[Passage to read — start]

The tenth season of the American television medical drama Grey's Anatomy premiered on September 26, 2013, with a two-hour special episode in the United States on the American Broadcasting Company (ABC), and it concluded with a Farewell To Cristina finale episode "Fear (Of The Unknown)" on May 15, 2014. The season was produced by ABC Studios, in association with Shondaland Production Company and The Mark Gordon Company; the showrunners being Tony Phelan and Joan Rater. The season was officially released on DVD as a 6-disc box-set under the title of Grey's Anatomy: The Complete Tenth Season – Live For The Moments on September 2, 2014 by Buena Vista Home Entertainment.

The season mainly focuses on the relationship between the show's protagonist Meredith Grey (Ellen Pompeo) and "her person" Cristina Yang (Sandra Oh) as both follow different paths relating their careers straining their relationship. Derek Shepherd (Patrick Dempsey) and Callie Torres (Sara Ramirez), having separated from her wife Arizona Robbins (Jessica Capshaw), teamed up with the White House to work on a brain mapping project. Miranda Bailey (Chandra Wilson) was on a project mapping out the human genome. Yang and Owen Hunt (Kevin McKidd) gradually take their relationship from complicated and painful to a place of real friendship. April Kepner (Sarah Drew) and Jackson Avery (Jesse Williams) elope during Kepner and paramedic Matthew Taylor's (Justin Bruening) wedding. Yang takes off to Switzerland for a job offer to take over Preston Burke's (Isaiah Washington) hospital because he wants to step down and move his family. She bids her farewell to her colleagues of the last 7 years, including Hunt and dances it out with Meredith one last time to an old favorite song. Caterina Scorsone begins portraying the role of Dr. Amelia Shepherd in a recurring capacity, as Amelia visits Meredith and her brother at their home and helps take care of their children. She is upgraded to a series regular in season 11 following her decision to move to Seattle full-time.

The season, garnered 12.12 million viewers average viewers and was ranked #15 overall in total viewers which is 11 spots higher than the previous season. In the 18-49 key demographic, it ranked #5 and for the 2013-2014 primetime TV schedule, Grey's was the #1 drama in the 18-49 key demographic. James Pickens, Jr. and Chandra Wilson were nominated for Outstanding Actor and Outstanding Actress respectively at the 45th NAACP Image Awards. The show also garnered 5 nominations at the 40th People's Choice Awards. It was announced on May 8, 2014, by ABC that Grey's Anatomy would return in the fall of 2014 for an eleventh season.

[Passage to read — finish]
[Study material — start]

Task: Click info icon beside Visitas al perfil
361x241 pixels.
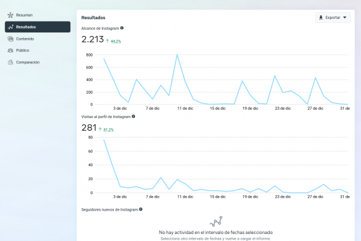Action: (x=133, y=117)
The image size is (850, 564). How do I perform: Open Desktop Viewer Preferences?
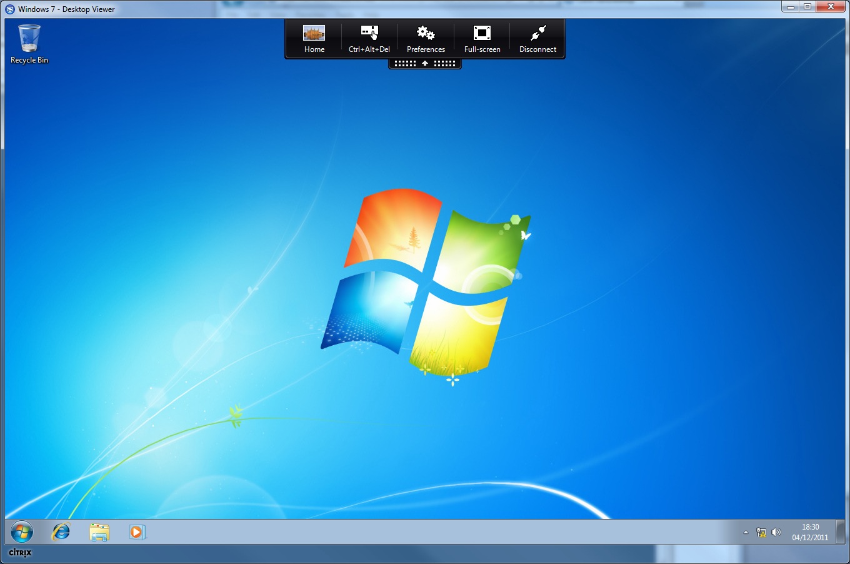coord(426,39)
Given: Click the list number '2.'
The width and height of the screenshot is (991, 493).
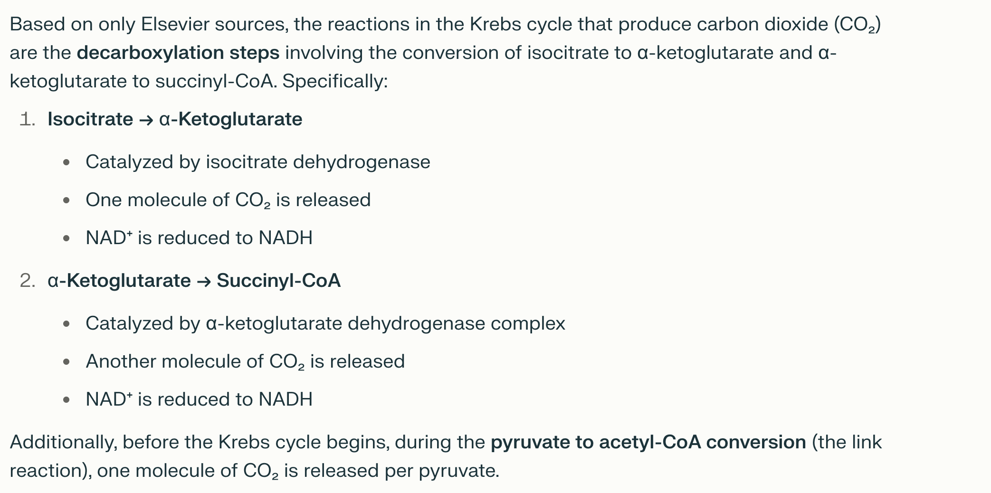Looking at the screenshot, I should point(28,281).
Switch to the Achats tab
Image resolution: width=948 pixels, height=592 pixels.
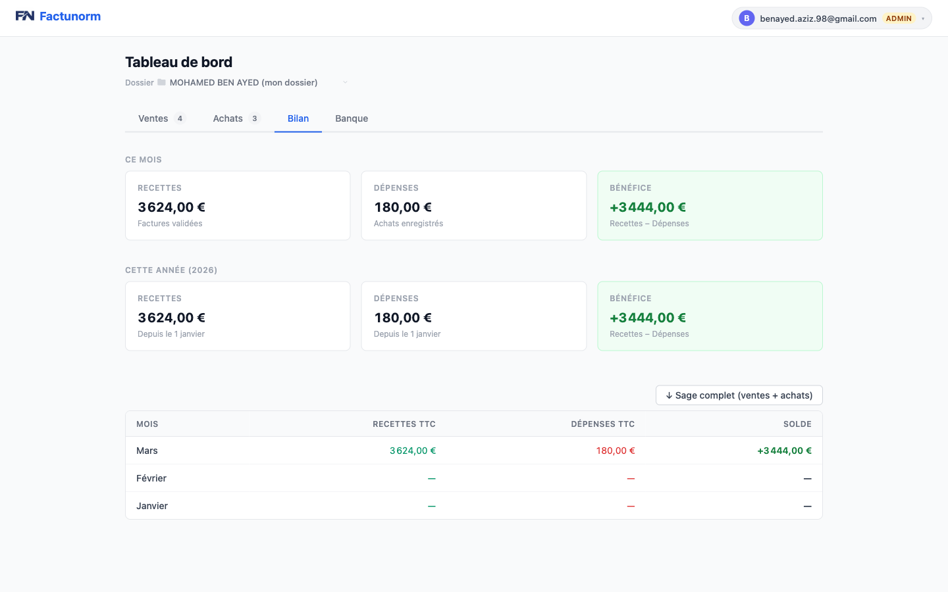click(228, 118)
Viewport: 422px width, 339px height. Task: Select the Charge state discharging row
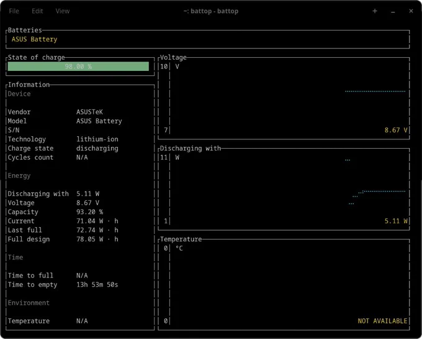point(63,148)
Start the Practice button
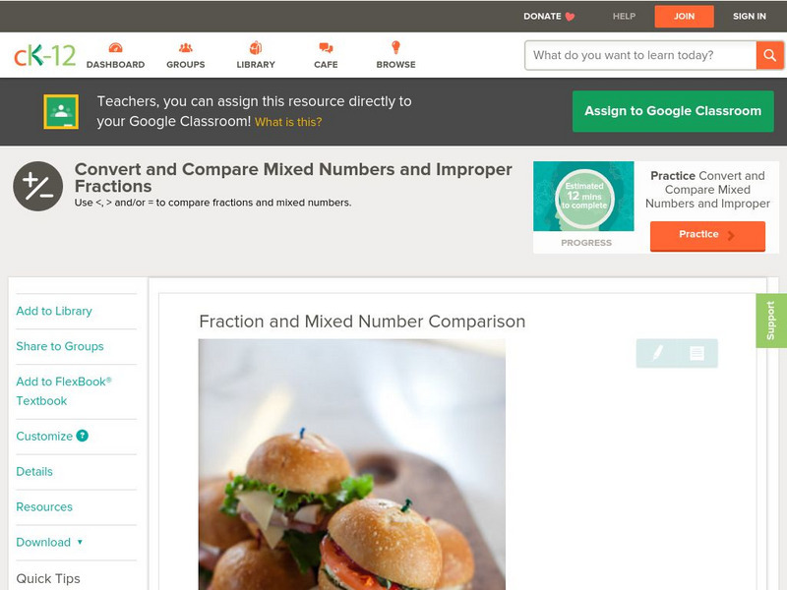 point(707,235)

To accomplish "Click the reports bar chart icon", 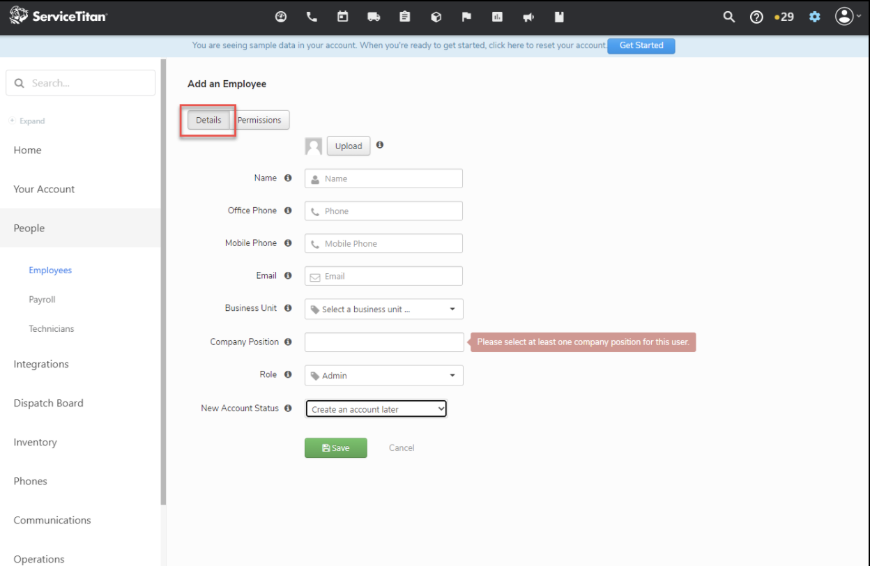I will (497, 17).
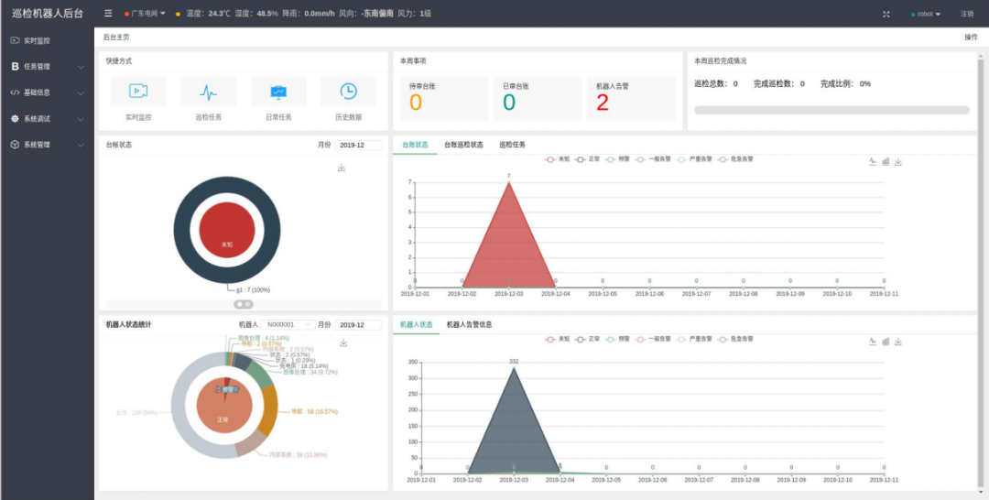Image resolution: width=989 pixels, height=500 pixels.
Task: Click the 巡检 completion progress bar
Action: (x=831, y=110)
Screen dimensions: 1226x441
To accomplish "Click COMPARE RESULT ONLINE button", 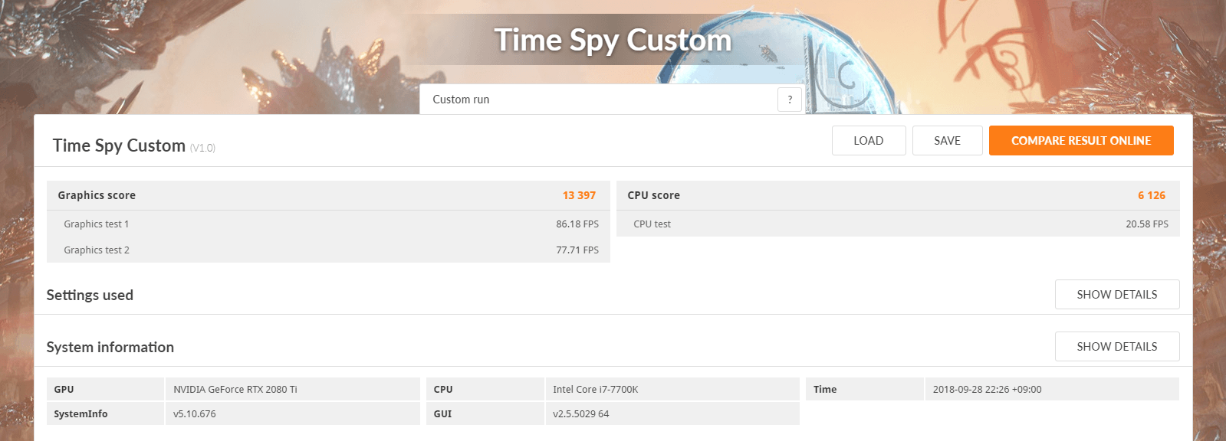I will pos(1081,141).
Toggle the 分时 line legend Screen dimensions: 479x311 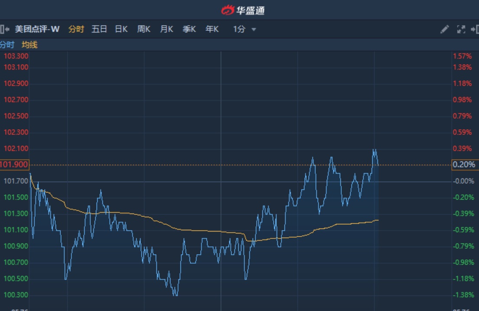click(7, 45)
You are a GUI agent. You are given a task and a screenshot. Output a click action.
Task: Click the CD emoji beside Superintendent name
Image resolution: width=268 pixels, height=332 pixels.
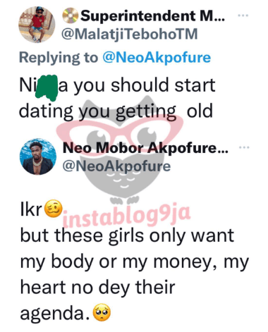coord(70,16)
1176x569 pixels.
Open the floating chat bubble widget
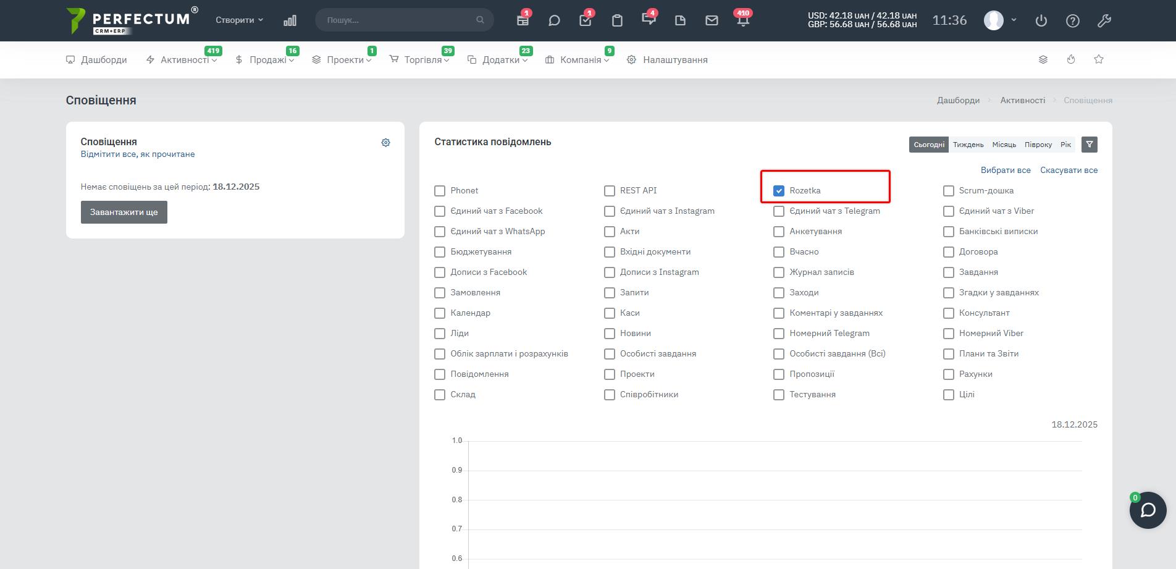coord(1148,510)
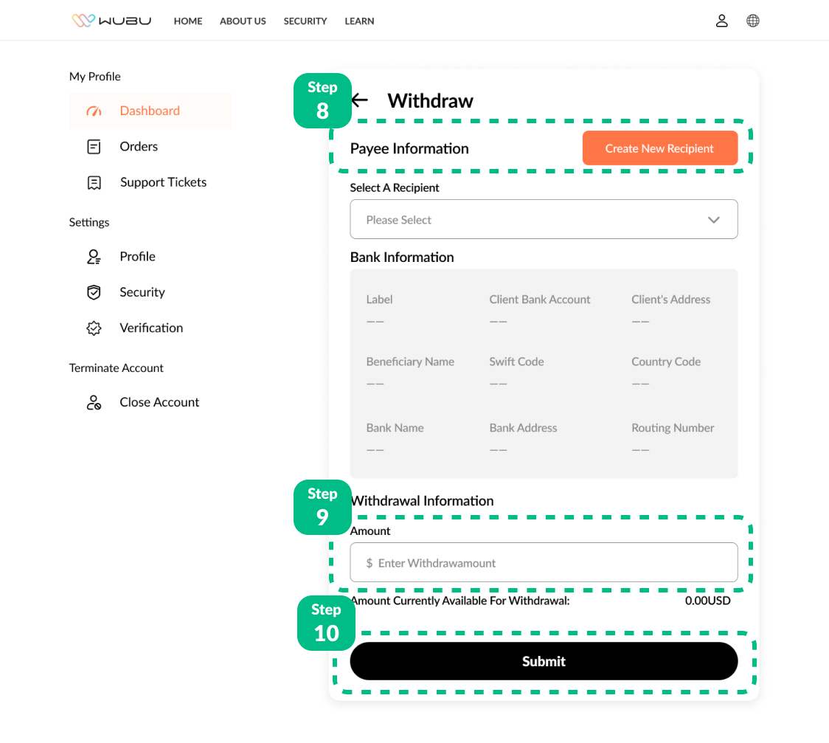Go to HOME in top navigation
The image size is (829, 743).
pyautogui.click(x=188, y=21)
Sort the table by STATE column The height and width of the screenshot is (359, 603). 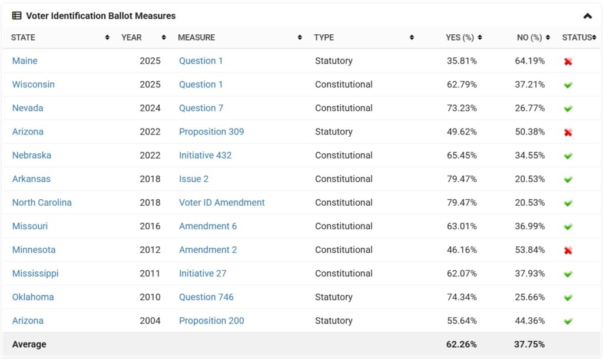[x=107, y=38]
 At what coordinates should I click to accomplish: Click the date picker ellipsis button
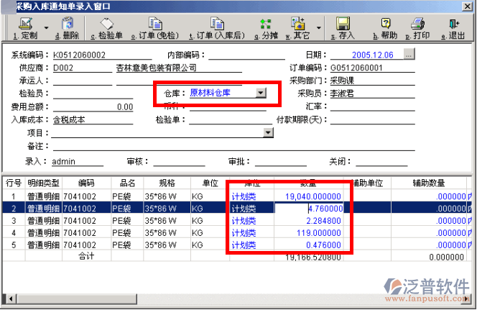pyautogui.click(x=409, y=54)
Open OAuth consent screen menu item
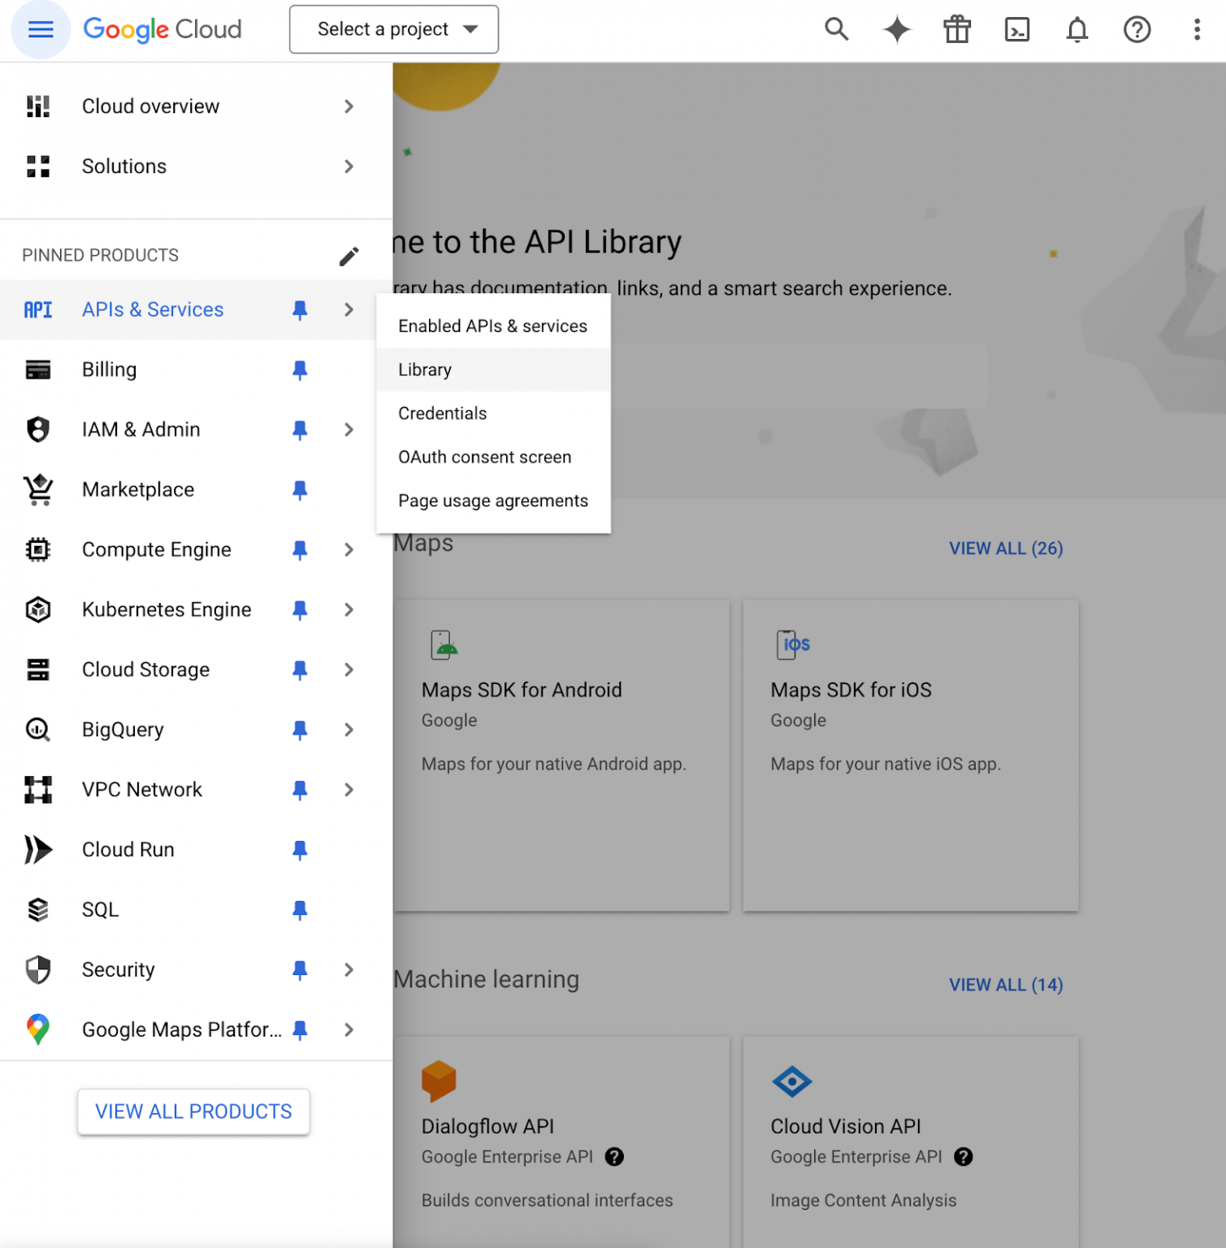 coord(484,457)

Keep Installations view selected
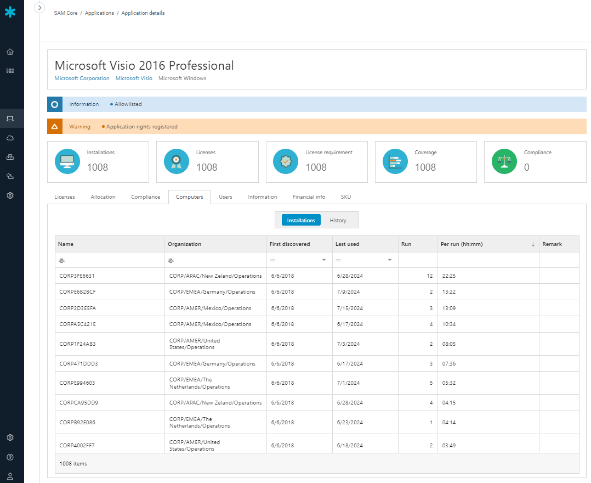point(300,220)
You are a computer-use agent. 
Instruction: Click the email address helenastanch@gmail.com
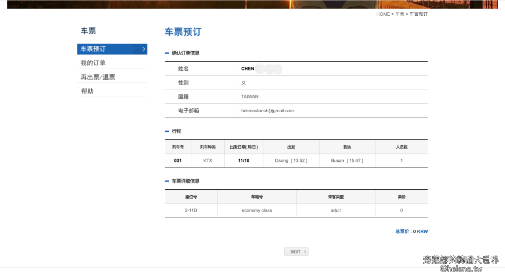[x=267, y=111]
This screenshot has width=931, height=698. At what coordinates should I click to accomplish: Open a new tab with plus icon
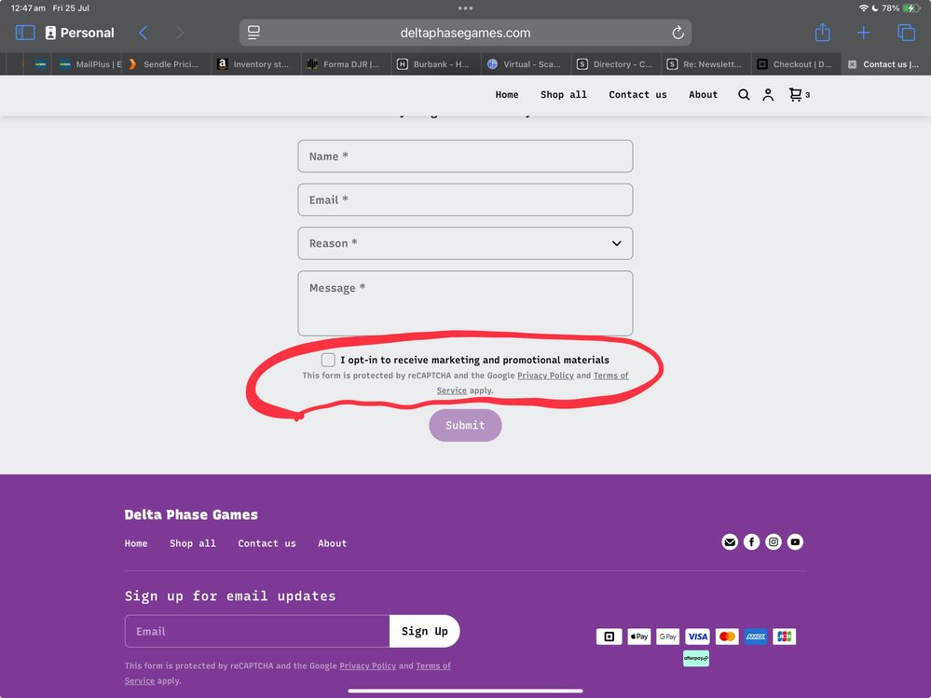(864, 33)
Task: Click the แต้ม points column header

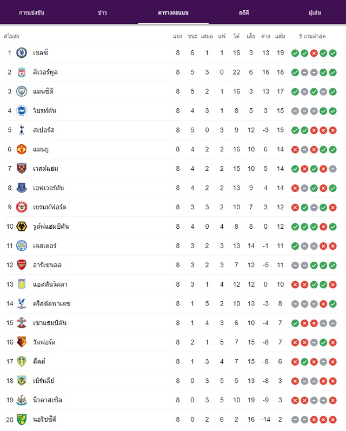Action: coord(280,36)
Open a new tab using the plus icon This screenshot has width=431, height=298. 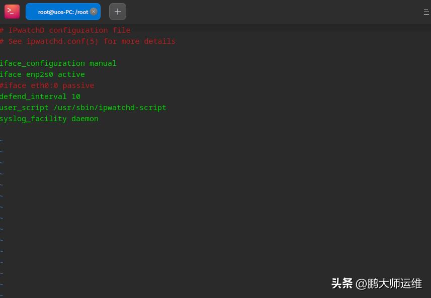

[Study material — finish]

- [Task description]
Reproduce the passage about the tenth season of Grey's Anatomy verbatim, from "The season, garnered" to "an eleventh season.".

- [Task output]
The season, garnered 12.12 million viewers average viewers and was ranked #15 overall in total viewers which is 11 spots higher than the previous season. In the 18-49 key demographic, it ranked #5 and for the 2013-2014 primetime TV schedule, Grey's was the #1 drama in the 18-49 key demographic. James Pickens, Jr. and Chandra Wilson were nominated for Outstanding Actor and Outstanding Actress respectively at the 45th NAACP Image Awards. The show also garnered 5 nominations at the 40th People's Choice Awards. It was announced on May 8, 2014, by ABC that Grey's Anatomy would return in the fall of 2014 for an eleventh season.